On Thursday, Heather Goldstone joined Boston Public Radio to talk about what that new data means in the context of the ongoing pandemic.
"It’s NOAA’s outlook as well as other privately generated outlooks… calling in this case, for an above average level of hurricane activity this Summer,” she said. “Of course nobody has a crystal ball, and one of the big questions, always, is ‘okay, well even if we have major hurricanes, will they hit land?’ And that’s something we can’t necessarily say."
Asked how disaster relief groups are preparing their response in the context of the COVID-19 pandemic, Goldstone said considerations are being made, but that for groups like FEMA and the Red Cross, there are no easy solutions.
"I think this is just, we’ve got two different threats,” she said. "I don’t know which one you call the threat and which one you call the multiplier, that in my mind seem very likely to collide, have already collided in cases, and create these difficult, if not impossible choices… about how to actually respond.”
She also noted that, in the case of both climate change and coronavirus, dismissal of science has only exacerbated the crises.
“Unfortunately, the really lost opportunity here goes back more than days or weeks.
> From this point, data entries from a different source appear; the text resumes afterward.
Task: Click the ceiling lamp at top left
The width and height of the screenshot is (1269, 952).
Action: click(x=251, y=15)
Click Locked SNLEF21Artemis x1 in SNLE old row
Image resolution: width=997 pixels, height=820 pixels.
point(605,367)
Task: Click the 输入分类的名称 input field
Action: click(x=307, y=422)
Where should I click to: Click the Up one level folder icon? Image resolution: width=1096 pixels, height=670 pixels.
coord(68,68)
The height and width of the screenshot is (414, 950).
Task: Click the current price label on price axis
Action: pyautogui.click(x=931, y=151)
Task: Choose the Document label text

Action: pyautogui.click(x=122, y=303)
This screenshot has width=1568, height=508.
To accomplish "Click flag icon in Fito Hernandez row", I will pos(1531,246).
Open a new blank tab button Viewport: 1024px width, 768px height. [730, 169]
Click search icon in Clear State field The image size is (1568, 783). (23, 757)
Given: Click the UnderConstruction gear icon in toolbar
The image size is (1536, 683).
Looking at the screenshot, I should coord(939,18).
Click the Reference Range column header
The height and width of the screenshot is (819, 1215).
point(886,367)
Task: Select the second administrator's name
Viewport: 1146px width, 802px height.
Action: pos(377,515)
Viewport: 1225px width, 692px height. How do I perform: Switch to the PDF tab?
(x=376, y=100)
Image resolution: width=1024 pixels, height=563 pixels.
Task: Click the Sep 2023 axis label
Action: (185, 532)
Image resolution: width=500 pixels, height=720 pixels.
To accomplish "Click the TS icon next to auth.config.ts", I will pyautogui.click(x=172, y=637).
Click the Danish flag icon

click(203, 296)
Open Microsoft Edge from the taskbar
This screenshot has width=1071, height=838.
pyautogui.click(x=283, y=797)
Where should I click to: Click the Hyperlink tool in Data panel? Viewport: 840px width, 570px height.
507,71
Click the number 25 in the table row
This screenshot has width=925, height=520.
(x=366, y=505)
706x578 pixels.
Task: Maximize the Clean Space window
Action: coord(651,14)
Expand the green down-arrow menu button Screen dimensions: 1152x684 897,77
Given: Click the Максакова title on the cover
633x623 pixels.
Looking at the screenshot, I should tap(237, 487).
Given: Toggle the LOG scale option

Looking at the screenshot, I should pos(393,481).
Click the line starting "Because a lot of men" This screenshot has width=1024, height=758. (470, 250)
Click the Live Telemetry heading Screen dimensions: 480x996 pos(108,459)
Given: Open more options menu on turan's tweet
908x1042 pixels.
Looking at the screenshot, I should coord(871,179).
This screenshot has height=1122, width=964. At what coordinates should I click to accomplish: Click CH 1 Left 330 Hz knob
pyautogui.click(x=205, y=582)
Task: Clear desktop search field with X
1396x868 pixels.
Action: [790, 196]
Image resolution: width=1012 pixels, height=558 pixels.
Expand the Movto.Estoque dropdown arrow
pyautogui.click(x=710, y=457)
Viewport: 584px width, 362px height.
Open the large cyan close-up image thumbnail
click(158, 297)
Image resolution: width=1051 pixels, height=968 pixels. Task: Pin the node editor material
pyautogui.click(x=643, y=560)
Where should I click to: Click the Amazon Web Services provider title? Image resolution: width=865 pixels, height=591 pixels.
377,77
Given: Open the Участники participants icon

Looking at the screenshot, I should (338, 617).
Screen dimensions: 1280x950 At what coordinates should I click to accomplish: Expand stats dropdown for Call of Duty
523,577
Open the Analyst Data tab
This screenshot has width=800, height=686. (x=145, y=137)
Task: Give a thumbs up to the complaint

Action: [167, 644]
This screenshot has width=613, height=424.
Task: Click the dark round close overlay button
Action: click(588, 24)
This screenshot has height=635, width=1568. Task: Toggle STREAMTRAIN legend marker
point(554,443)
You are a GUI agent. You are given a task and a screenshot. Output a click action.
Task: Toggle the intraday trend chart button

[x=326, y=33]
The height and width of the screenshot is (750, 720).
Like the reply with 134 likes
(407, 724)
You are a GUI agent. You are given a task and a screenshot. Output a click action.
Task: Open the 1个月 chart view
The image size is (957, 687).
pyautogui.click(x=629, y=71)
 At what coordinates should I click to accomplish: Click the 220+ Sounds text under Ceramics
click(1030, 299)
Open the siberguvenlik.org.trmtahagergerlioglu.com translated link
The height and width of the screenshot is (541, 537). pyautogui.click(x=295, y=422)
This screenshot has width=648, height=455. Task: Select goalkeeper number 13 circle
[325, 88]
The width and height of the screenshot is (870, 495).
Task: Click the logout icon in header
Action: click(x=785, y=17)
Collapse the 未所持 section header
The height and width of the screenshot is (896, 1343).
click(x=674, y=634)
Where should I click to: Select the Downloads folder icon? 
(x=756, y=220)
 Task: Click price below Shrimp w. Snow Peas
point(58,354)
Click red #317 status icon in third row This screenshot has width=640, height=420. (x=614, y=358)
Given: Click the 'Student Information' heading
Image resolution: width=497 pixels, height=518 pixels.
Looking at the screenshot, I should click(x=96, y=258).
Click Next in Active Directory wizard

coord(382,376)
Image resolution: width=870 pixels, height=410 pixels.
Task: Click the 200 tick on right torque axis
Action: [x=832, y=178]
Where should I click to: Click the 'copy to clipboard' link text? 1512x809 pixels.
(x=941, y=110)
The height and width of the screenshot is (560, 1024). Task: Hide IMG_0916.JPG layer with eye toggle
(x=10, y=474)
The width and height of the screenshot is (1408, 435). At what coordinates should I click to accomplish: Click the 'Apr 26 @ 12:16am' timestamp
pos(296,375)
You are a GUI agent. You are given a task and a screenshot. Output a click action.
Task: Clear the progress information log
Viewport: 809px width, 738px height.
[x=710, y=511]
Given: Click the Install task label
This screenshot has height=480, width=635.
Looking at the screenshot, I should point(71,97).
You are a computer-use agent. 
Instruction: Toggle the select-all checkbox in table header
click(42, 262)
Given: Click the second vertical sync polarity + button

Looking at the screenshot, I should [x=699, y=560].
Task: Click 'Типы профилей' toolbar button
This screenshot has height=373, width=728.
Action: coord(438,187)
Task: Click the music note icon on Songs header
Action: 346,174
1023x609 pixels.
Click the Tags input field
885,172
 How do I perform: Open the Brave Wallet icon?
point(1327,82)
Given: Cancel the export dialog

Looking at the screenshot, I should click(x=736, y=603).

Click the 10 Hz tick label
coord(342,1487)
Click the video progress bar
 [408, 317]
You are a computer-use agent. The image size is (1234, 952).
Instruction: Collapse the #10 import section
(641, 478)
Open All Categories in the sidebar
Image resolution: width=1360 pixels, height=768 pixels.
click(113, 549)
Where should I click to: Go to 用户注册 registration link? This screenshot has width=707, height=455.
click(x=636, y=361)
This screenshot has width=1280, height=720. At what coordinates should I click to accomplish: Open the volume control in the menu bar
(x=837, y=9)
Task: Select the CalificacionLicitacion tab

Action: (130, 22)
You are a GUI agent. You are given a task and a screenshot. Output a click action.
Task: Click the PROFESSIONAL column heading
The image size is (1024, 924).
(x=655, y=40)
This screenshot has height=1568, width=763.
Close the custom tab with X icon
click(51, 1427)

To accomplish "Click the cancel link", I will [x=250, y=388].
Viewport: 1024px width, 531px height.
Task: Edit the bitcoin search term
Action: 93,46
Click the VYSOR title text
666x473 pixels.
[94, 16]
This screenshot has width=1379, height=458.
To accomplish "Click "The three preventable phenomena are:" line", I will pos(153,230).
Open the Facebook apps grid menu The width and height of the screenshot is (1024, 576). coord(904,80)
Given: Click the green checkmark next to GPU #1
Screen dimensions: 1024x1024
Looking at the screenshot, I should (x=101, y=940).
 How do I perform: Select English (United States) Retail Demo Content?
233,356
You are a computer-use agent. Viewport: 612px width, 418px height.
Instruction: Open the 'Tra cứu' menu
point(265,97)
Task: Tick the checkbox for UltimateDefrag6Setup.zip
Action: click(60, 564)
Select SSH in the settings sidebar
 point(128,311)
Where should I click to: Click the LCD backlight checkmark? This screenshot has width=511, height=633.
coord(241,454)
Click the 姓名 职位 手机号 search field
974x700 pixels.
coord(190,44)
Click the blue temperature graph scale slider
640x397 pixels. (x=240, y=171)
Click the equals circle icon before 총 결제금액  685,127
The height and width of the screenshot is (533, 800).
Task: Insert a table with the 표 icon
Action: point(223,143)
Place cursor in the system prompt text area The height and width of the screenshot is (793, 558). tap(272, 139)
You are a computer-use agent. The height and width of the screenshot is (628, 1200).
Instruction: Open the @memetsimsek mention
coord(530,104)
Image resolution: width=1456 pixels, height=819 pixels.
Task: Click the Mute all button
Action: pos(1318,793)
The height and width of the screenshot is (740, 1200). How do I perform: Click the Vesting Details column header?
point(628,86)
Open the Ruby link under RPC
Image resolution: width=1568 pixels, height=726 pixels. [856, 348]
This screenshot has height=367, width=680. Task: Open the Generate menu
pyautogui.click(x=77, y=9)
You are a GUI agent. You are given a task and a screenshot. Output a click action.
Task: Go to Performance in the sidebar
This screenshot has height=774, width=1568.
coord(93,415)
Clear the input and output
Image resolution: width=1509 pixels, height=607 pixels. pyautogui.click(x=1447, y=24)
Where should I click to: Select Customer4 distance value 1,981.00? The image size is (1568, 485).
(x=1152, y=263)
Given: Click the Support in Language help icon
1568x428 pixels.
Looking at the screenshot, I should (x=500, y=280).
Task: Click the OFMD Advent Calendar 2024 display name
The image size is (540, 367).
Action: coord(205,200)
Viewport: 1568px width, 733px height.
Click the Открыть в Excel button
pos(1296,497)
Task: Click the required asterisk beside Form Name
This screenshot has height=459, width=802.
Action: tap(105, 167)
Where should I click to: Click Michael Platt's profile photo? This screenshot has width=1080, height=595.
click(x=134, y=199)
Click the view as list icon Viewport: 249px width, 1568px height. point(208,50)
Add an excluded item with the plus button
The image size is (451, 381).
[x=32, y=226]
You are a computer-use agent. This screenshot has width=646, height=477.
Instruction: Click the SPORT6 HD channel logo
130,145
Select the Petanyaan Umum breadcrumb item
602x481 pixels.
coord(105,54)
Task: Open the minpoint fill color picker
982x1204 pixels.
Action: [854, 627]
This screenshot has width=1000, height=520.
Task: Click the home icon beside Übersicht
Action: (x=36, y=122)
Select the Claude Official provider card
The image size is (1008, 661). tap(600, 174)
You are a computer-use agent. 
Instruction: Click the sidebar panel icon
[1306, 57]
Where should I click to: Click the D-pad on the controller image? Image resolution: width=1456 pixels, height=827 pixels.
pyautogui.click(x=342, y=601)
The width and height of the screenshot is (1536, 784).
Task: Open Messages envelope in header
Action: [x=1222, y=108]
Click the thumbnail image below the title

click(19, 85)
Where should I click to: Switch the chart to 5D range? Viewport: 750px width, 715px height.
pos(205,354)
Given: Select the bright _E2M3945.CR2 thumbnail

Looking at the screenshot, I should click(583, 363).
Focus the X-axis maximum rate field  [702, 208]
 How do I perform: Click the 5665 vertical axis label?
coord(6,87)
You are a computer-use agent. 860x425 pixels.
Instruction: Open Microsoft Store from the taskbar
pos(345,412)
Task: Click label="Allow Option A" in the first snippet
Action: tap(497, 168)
It goes back months to years in terms of listening to our scientific expertise and actually preparing and averting, to an extent, both of these crises.”
"I think that’s the real shame and the real missed opportunity there, and hopefully that’s the wake-up call that we will take out of this situation… that we do need to listen to that scientific expertise, and we do need to be taking strong action to avert the worst impacts of climate change that are still ahead,” she said.
Heather Goldstone is the Chief Communications Officer at the Woods Hole Research Center, and an expert in ocean science.